== What the task requires ==
Continue the review of the Peter Sellars production of Cosi Fan Tutte on DVD, picking up after its final sentence.

== Source passage ==
This is my favorite among the Peter Sellars productions of Mozart's comedic masterpieces. In fact, it's the only one I remotely like at all.
Cosi Fan Tutte is the last of the three magnificent collaborations between Mozart and his librettist Lorenzo Da Ponte, artistic soul mates if ever there were any. It was written during a dismal time towards the end of Mozart's short life. Family health issues and the usual financial stressors were taking their toll on Mozart's strength, but never on his relentlessly exquisite musical output.
Cosi has the most cynical underpinnings of any of Mozart's operas, which are usually imbued with his characteristic warmth and optimistic humanism. Yet, despite Cosi's bleak perspective on love and loyalty, the music is ecstatically gorgeous, and in its sheer beauty perhaps exceeds any of Mozart's other operatic works. It requires perfect singing and flawless vocal technique, as do all of Mozart's operas. This dvd is far from meeting any of the requirements of great singing called for by Mozart's work, but it does have other marginal entertainment values for either those who are not interested in great singing and would just like to be able to make it through an entire performance of the lengthy Cosi, or for those who are so familiar with this master work that they can take time for parody, which is more what this production is about.

== Stored records ==

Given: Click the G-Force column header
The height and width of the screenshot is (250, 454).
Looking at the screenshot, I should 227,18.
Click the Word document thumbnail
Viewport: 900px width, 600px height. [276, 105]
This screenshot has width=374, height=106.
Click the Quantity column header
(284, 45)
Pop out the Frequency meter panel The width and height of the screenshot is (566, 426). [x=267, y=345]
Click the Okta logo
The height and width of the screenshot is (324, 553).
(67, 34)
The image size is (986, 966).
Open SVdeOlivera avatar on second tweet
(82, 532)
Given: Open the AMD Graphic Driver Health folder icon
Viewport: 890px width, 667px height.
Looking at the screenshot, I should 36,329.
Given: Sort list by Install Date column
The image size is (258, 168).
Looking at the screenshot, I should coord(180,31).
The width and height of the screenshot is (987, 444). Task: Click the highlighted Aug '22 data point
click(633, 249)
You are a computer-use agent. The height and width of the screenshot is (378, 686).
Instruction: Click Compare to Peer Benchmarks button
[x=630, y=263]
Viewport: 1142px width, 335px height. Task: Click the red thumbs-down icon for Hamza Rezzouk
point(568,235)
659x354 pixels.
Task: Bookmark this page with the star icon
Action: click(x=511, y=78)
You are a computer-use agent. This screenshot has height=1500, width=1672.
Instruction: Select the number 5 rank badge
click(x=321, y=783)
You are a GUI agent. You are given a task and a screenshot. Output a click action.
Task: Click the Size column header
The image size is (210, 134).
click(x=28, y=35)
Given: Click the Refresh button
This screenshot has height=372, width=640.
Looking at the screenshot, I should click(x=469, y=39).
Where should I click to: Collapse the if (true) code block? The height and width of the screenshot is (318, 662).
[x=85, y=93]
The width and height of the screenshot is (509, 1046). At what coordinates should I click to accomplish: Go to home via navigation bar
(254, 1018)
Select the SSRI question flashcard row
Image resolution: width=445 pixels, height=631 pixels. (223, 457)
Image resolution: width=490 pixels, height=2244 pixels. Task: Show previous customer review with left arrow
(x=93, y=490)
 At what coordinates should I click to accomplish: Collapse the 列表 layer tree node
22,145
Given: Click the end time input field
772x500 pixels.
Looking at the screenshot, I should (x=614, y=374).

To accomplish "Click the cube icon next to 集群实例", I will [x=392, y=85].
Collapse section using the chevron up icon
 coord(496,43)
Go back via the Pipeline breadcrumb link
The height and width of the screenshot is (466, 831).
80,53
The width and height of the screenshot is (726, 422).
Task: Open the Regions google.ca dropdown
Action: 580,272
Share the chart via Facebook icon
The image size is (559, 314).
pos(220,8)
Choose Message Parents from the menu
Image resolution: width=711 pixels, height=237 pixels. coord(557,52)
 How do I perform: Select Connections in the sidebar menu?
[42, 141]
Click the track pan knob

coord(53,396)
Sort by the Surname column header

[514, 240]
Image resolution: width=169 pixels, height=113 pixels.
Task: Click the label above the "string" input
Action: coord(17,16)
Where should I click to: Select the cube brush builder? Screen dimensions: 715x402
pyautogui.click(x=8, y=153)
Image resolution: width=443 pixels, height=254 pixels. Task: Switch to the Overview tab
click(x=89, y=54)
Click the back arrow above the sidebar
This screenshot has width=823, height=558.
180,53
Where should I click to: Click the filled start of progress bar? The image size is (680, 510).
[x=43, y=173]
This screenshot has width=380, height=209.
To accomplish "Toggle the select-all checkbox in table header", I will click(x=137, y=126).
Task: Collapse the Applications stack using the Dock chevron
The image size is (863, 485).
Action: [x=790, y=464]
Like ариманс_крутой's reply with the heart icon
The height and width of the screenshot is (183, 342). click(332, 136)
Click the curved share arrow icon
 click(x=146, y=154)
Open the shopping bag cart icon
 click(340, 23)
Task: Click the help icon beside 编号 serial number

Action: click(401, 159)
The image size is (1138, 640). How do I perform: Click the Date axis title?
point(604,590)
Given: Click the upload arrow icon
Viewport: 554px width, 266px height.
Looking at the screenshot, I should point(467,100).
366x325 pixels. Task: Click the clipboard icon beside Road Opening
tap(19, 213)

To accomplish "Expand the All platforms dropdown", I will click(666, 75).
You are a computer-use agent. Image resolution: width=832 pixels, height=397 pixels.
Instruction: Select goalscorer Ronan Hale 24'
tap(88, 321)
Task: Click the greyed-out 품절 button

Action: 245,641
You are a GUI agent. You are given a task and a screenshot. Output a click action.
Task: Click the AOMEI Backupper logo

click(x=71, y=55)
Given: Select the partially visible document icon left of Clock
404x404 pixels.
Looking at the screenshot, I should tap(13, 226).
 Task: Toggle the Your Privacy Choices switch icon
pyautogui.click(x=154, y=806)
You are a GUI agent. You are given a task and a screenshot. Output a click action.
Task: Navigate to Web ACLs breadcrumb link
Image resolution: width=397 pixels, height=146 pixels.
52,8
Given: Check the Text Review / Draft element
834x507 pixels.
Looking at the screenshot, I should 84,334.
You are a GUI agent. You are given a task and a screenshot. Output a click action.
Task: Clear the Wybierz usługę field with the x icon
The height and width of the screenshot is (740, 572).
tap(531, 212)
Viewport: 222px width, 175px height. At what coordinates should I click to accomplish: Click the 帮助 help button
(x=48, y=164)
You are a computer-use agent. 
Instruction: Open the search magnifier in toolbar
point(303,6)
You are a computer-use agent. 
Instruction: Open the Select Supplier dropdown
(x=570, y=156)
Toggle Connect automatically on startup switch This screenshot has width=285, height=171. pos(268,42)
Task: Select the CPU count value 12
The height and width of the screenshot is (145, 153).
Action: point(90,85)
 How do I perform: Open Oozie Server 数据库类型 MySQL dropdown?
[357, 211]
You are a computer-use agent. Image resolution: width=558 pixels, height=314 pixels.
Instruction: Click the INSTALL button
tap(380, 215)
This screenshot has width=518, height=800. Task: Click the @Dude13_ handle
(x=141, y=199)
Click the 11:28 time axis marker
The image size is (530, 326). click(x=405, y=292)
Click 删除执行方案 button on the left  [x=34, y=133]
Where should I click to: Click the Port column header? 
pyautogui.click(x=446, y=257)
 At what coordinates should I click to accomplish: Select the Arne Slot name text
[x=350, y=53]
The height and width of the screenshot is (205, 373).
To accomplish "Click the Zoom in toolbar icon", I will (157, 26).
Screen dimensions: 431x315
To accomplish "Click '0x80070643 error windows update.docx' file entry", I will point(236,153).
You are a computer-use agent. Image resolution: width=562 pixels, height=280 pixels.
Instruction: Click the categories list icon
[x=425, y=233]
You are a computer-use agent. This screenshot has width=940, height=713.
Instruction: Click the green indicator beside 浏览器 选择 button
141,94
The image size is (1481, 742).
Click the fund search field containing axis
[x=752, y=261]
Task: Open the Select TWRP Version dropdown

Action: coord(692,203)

== Expected output ==
Cosi has a rather checkered past. Unfortunately for Mozart, Emperor Joseph II died shortly after the opera's opening. The theatres in Vienna closed down in mourning, and that was the end of Cosi for Mozart's generation. During the 19th century, when Mozart worship was in full swing, the sexually conservative critics and audiences were horrified that Mozart would have applied his divine gifts to such a tawdry libretto about two slutty sisters and their instantaneous infidelity during their lovers' absence. In order to justify performances of this gorgeous but racy opera during that era, more chaste and respectable librettos were inserted to replace the morally shocking original.
You certainly won't find the kind of glorious Mozartean singing on this Sellars dvd that you can find on some of the more spectacular recorded performances of Cosi. On dvd, Daniel Barenboim's Cosi is graced by the wondrous Dorothea Rauschmann as Fiordiligi. This Cosi attempts a satirical point of view, too, but it comes off more as lowbrow slapstick, and is not as funny, original or as true to Mozart's intentions as is the Sellars.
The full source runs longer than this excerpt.